Ayer olvidé cómo escribir. A las dos de la madrugada me senté frente a la máquina, estiré los dedos, los meneé de un lado a otro, y hasta los chasqueé, apunté los ojos hacia la hoja y me quedé inmóvil. Prendí un cigarrillo y puse a los Charlies, puse a Sinatra, puse a Fitzgerald, puse a Jacques Brel, hasta a los Beastie Boys y nada. No salió nada.
Recordé un capítulo de la serie Padre de familia, uno en donde, precisamente el padre de la familia, olvida cómo sentarse. Sentarse: la acción de ubicar los glúteos de manera delicada o brusca en una silla, sillón, banca, roca, cama, etc. debido a cansancio, ocio, comodidad, tertulia, condena a muerte y otras razones. Sin embargo el acto casi poético de “tomar asiento” (no sé cómo lo toman) termina siendo autómata, programado y repetido durante lo que dura el día. Nos sentamos para estudiar, para descansar, en el auto, en el colectivo, nos sentamos porque nos dijeron que nos sentemos, nos sentamos porque nos dijeron que nos quedáramos parados. Nadie podría olvidar cómo sentarse –hasta donde yo podría razonar- ya que son actos robotizados ¿Y escribir? He aquí el aspecto inicuo y tozudo de la memoria y el ejercicio. Escribir: el acto de transportar las ideas a un papel (desde hace poco menos de medio siglo también se incluye el traspaso de ideas por medio de unas teclas a una pantalla).

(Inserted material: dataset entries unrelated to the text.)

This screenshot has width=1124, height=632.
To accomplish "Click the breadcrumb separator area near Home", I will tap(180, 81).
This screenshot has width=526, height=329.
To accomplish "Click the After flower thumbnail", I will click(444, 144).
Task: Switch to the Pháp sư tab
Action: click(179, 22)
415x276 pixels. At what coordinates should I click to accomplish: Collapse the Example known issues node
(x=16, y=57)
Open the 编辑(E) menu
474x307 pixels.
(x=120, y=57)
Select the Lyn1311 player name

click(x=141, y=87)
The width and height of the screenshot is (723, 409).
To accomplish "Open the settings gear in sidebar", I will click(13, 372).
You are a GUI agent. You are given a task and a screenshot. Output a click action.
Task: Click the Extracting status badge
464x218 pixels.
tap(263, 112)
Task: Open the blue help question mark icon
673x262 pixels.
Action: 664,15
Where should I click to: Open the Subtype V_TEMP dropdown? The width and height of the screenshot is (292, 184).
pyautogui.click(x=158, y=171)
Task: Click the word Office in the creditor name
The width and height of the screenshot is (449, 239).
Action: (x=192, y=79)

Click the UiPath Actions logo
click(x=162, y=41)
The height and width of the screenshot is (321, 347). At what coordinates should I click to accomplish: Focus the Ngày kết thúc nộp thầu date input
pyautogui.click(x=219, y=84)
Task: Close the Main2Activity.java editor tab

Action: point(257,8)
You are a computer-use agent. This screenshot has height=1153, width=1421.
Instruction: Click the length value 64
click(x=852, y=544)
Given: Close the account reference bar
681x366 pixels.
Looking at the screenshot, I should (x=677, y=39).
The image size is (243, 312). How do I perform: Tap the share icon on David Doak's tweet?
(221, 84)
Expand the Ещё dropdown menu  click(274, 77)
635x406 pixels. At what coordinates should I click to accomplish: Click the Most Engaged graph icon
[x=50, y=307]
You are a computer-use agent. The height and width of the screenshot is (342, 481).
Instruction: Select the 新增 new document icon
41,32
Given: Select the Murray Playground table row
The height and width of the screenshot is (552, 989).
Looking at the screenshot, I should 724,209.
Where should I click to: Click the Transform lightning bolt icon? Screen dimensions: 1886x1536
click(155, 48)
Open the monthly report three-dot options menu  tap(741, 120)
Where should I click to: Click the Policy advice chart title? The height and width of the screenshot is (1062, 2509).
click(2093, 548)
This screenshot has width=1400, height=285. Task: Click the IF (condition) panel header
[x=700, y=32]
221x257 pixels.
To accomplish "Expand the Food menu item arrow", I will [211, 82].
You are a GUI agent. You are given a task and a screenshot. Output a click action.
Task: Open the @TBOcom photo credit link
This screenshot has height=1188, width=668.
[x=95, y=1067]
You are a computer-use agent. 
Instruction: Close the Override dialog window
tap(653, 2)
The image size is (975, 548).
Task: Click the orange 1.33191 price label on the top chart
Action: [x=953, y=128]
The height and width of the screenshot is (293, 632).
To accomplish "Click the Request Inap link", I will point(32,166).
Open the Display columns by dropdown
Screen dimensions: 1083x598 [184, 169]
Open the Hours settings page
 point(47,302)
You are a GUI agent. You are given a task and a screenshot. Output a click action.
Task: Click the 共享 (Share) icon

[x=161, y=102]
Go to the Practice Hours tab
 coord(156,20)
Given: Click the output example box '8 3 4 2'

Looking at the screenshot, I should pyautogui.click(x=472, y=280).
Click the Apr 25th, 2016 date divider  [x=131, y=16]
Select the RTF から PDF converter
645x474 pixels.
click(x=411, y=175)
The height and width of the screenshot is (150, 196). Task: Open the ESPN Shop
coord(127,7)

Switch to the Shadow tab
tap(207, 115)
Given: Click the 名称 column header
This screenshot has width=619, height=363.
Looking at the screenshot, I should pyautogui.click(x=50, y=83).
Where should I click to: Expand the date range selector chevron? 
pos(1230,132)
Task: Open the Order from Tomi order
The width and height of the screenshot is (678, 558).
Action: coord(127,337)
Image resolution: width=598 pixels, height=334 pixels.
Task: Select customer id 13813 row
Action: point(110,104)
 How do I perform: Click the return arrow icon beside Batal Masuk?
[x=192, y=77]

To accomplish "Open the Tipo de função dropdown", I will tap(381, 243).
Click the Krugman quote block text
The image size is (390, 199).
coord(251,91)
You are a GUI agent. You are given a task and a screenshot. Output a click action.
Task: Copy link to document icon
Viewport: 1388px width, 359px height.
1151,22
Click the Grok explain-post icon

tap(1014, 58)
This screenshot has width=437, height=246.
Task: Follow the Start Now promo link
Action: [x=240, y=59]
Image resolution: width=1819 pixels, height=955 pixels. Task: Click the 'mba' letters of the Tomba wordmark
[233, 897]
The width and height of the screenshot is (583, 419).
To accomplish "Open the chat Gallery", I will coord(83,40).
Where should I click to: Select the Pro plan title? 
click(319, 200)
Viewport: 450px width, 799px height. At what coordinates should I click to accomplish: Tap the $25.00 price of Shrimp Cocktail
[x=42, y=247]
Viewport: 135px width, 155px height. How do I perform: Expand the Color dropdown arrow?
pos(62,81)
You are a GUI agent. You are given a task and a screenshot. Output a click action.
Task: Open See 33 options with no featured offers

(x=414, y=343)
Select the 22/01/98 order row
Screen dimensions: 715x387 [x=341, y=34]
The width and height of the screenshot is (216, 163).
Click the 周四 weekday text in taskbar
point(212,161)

No recordaba ni siquiera los procedimientos. Escribí una línea y la borré. Escribí una oración y, al igual que la línea, la exterminé. Escribí un párrafo y traté de seguir, pero no funcionó, trasladé ideas, ideas que tenían complicidad y ciertas formas ¿Por qué no funcionó si, ciertamente, se ajustan al concepto? A la mitad de los 21 años comprendí un poco más lo que es escribir, o al menos comprendí lo que no es. No es la simple acción de transportar con velocidad o lentitud las imágenes o ideas que deambulan como indigentes por los rincones del cerebro, no es solo adornar con colorines ni estilos algún conglomerado de párrafos, ni escribir un título del que se puede desprender un texto asesino o inmoral o cojudo o intelectual o, por último, comercial. El que escribe como un helado autómata no escribe, redacta. Utiliza las leyes y normativas que encontró en algún cuadernillo cochino y perturbador para ordenar el alfabeto de manera aleatoria.
El robot que vive en mí no tiene la facultad para hacer arte. Jamás encontrará la capacidad para estamparse contra un texto que le carcoma el alma y lo haga llorar. Cuando ese robot escriba no sentirá nada porque solo estará redactando. Quise escribir una historia que me golpeara, pero terminé llenándola de adornos inútiles y hasta dignos de autocensura. Qué molestia.
Poco a poco comprendo, cada día un poco más, lo que es escribir. Me voy convenciendo que tiene que ver con el alma. Esa que se instala entre las tripas y los intestinos, y baja hasta el sexo. Como decía Voltaire “Comparad el alma del gran Arquímedes con la de un imbécil ¿No tiene más relación el alma de un perro de caza con la de un niño de 10 años, aunque sus cuerpos sean tan distintos?” Tal vez tenía razón, tal vez no todas las almas son iguales. Cuando redacto uso el cerebro, cuando hago arte lo hago con el alma, con mi alma. Por eso nadie más puede hacer lo que yo, y por eso yo no pudo hacer lo que alguien más puede.